I met up with Emmanuel Martinez on the sun-baked patio at USC Annenberg at the end of April, a couple of weeks before he finished grad school. It’s not rare to find a journalist-in-training who can talk endlessly about his niche—in Martinez’s case, data journalism. But Martinez, who has been trained in essentially all forms of journalism--the most traditional to the most progressive--spoke about these forms with equal enthusiasm and nuance.

And beyond seeing them as separate genres of the craft, Martinez’s vision of journalism’s forms includes them all. He is driven by the idea of telling different versions of the same story in order to further our perceptions of it.  

Originally motivated by narrative journalism, Emmanuel Martinez (M.A. Print & Digital Journalism ’14) became obsessed with data journalism during his time at USC Annenberg. After graduation, he will start a Google Journalism Fellowship in June.

One of eleven students nationwide selected by Google, Martinez will work with the Center for Investigative Reporting during the ten-week fellowship, advancing techniques for data mapping and analytics.

On Friday, Martinez will graduate from USC Annenberg’s Master’s program in Print & Digital Journalism, the first member of his family to receive a graduate degree. His parents are originally from Mexico, and Martinez estimates that his father received the equivalent of an eighth grade education and his mother the equivalent of third grade.

“My parents have always told me that education is the most important thing,” Martinez said,. As first-generation Americans, Martinez and his siblings were the first members of his family to attend college. After getting his undergraduate degree from UC Irvine, Martinez knew he could become a stronger journalist after more study.

Martinez was raised in a town outside of Fresno called Sanger—a farming area, very rural. He studied literary journalism at UC Irvine, fascinated by longform radio on NPR’s “This American Life” and thinking he’d like to become a sportscaster on ESPN’s SportsCenter. He studied publications that put together story packages with multi-faceted forms, including Sports Illustrated’s piece “The Book of Tebow.”

When he arrived at USC Annenberg, he joined Annenberg Radio News, following his interests in radio storytelling from listening to NPR. He interned at KPCC. Meanwhile, he started familiarizing himself with forms of media that played into his inherent thirst for numbers and information. He found that he could connect his studies of data to what he learned about narrative storytelling in his classes that explored more traditional journalistic forms.

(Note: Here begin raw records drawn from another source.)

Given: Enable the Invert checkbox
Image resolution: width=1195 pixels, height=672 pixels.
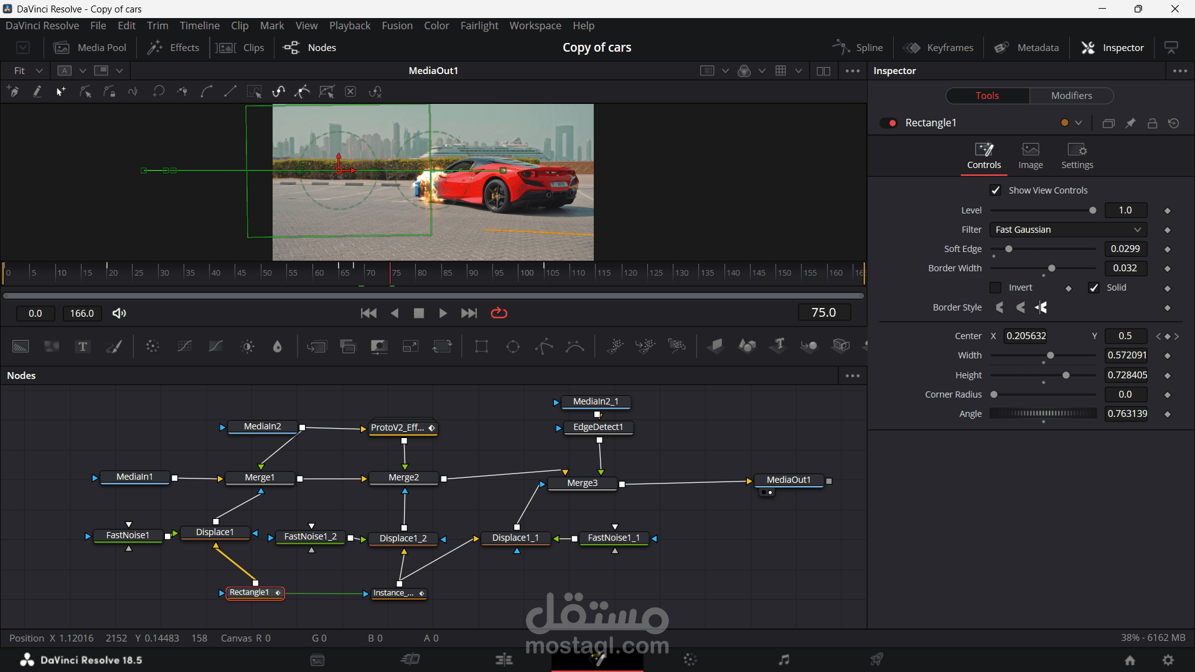Looking at the screenshot, I should (x=995, y=287).
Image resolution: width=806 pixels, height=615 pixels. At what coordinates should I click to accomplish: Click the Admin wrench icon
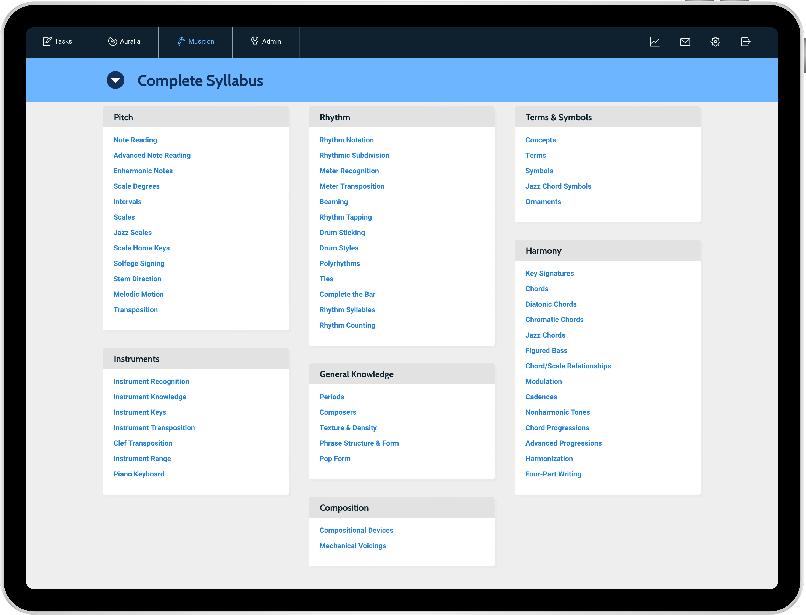(x=255, y=41)
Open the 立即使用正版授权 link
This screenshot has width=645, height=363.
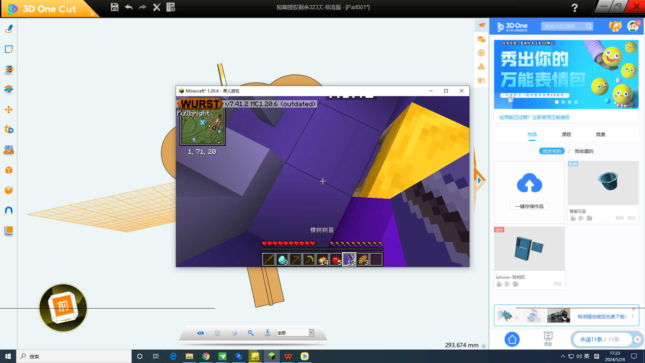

This led him to USC Annenberg Professor Dana Chinn, who teaches courses in data journalism. Emmanuel quickly learned the basics of spreadsheets and data analysis on his own, and he continually dropped by Prof. Chinn’s office to pick up packets of her class slides to read in addition to his regular course load.

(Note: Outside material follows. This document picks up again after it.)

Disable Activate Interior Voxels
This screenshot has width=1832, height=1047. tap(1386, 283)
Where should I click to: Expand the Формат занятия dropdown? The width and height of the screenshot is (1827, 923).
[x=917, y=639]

“He started using what he was learning [from those slides] and applying them to his own stories he was doing in his regular reporting classes,” Chinn said.

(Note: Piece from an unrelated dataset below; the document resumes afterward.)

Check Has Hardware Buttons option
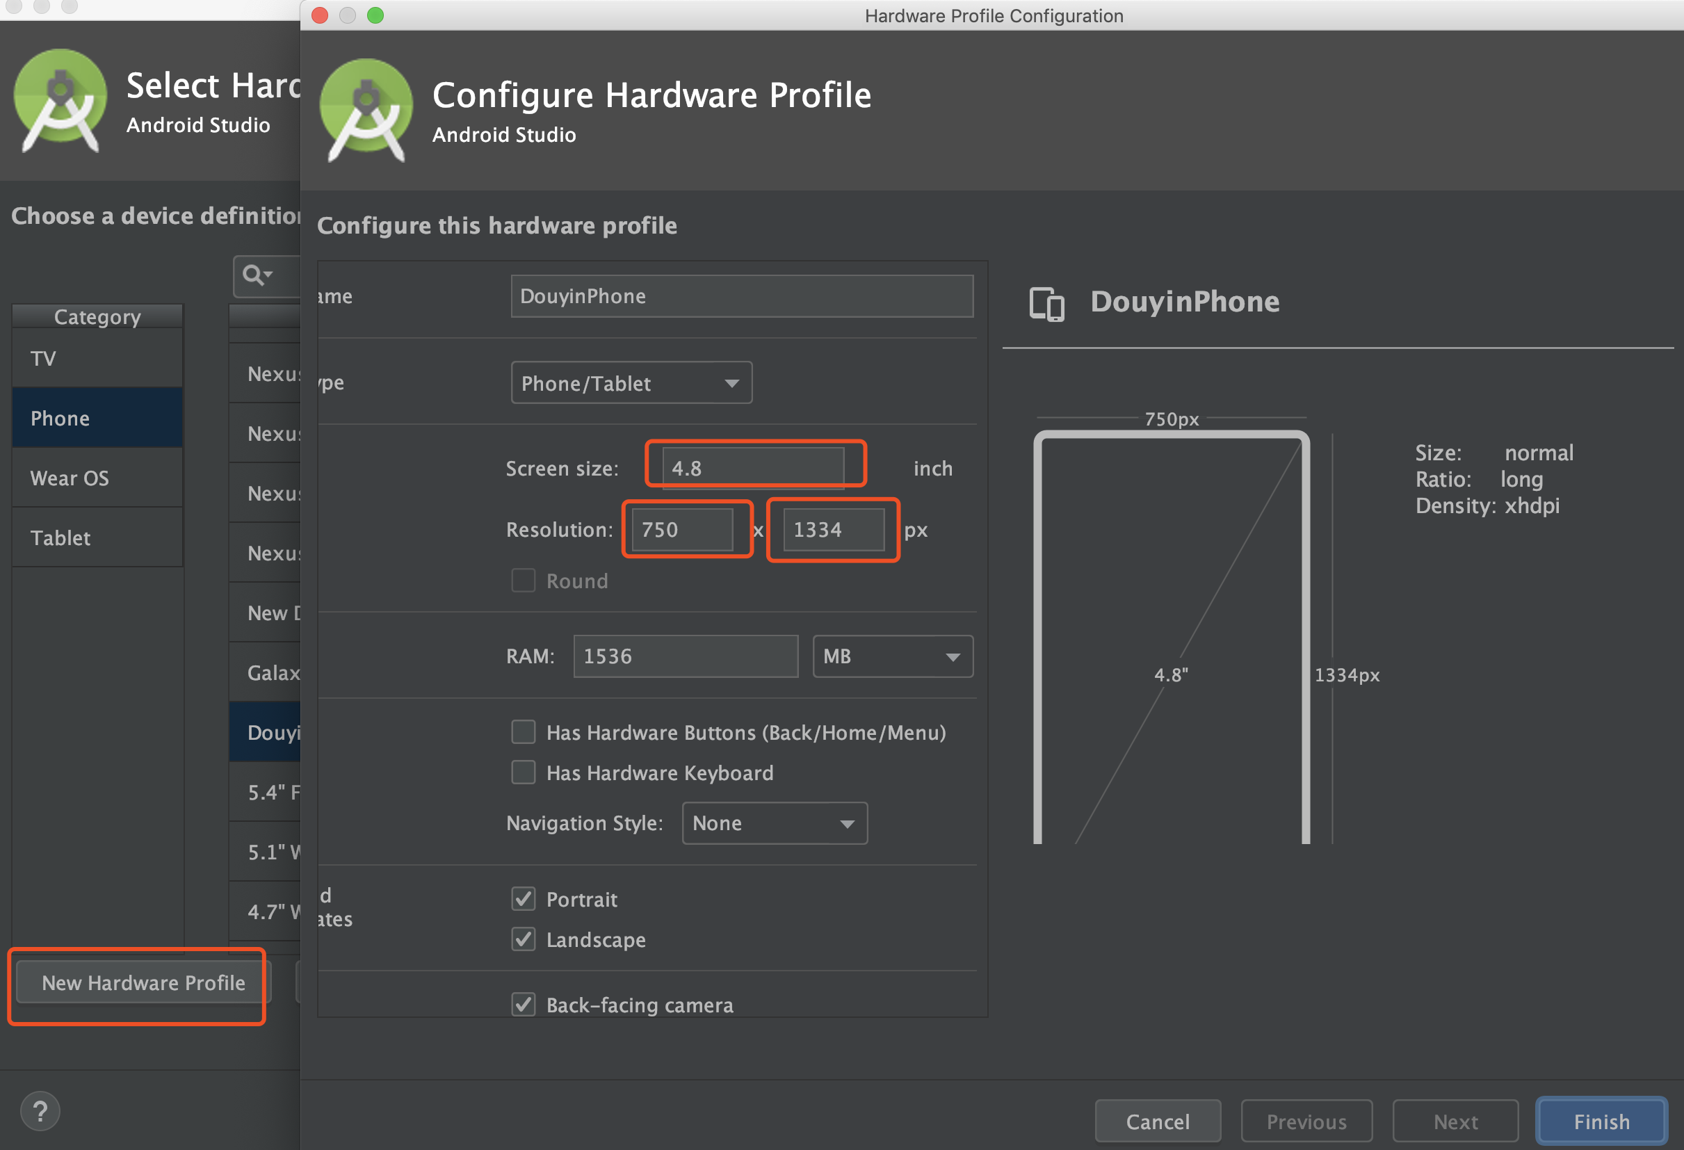 523,732
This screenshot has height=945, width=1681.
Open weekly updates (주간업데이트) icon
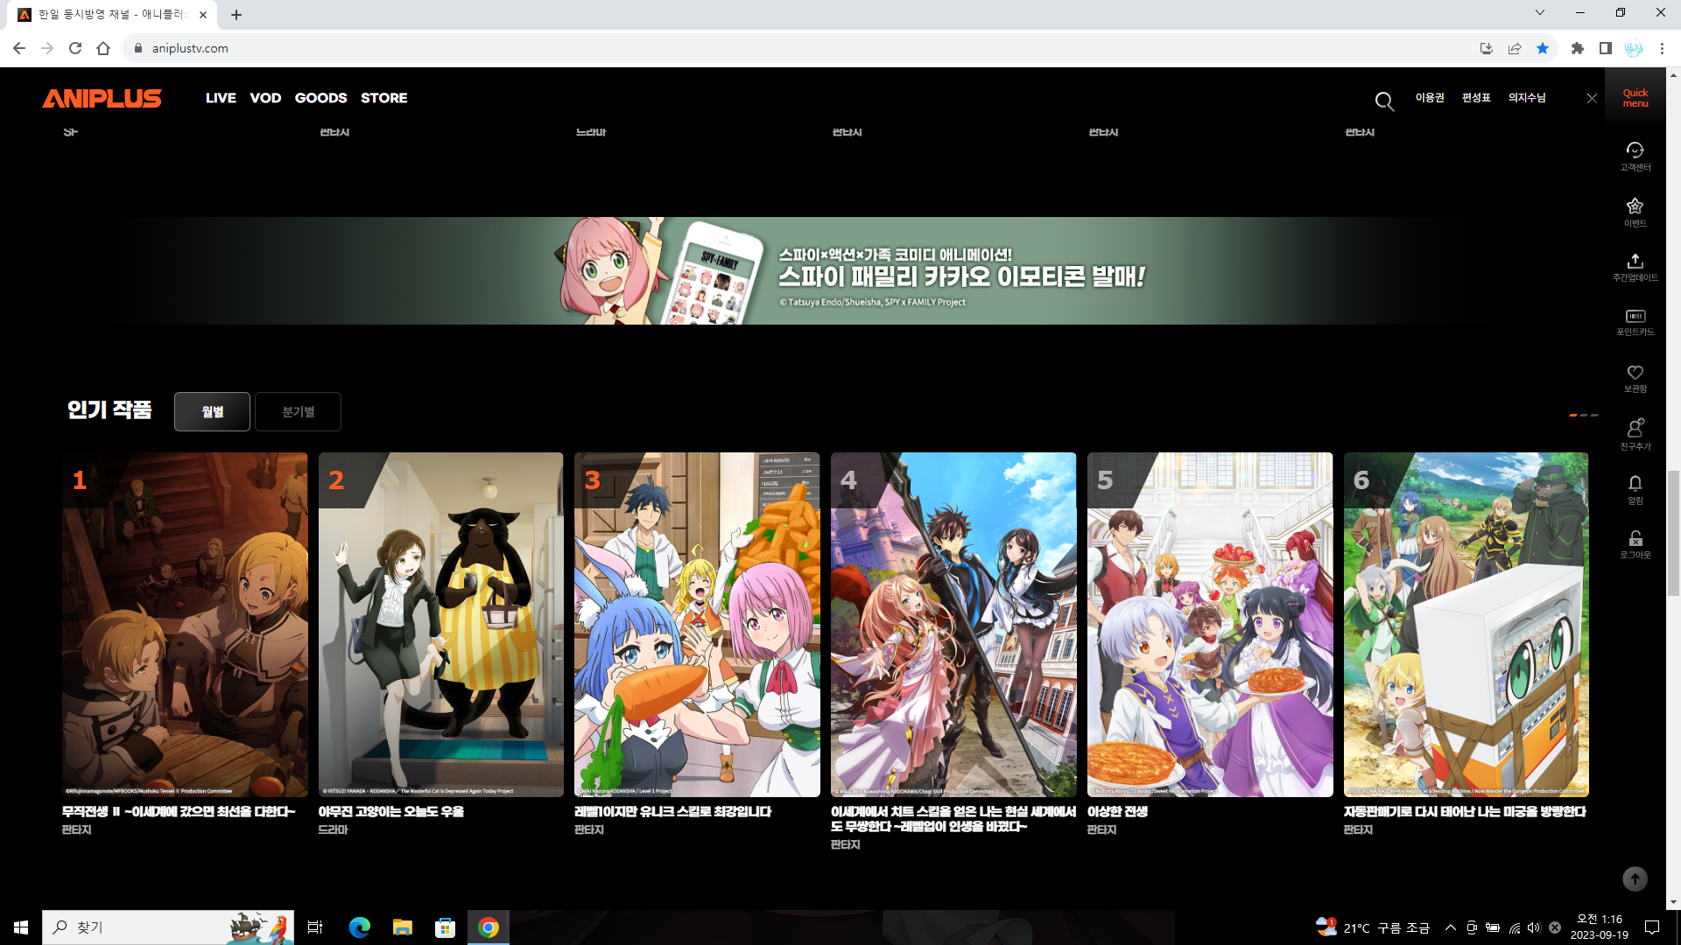coord(1635,266)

Chinn said that Martinez’s incredible drive to learn more and more about analytics qualified him for the extremely competitive opportunity at Google, where he will be immersed in an environment of some of the best data analytics teams in the world. Martinez will spend the first week of the fellowship at Google’s headquarters in Mountain View, California, then will move to the Center for Investigative Reporting for the remainder of the fellowship.

“Numbers and math had always come easily for me,” Martinez said. “Looking at spreadsheets and databases, mining stories from those, I started to learn how to make interactive journalism projects that combined analysis and interaction. Now that everything can be presented online, and audience is based on clicks rather than ratings, publications are figuring out how to keep readers on a web page, and interactive stories are what grabs them.” 

While math skills help with analytical thinking, Chinn said that the important basis for data journalists is the ability “to think in a quantitative way as well as qualitative. Most journalists have strengths in qualitative analysis…I think it does take a certain kind of mindset, like Emmanuel’s, to turn the data into a story. There’s that saying: no story without data and no data without a story.”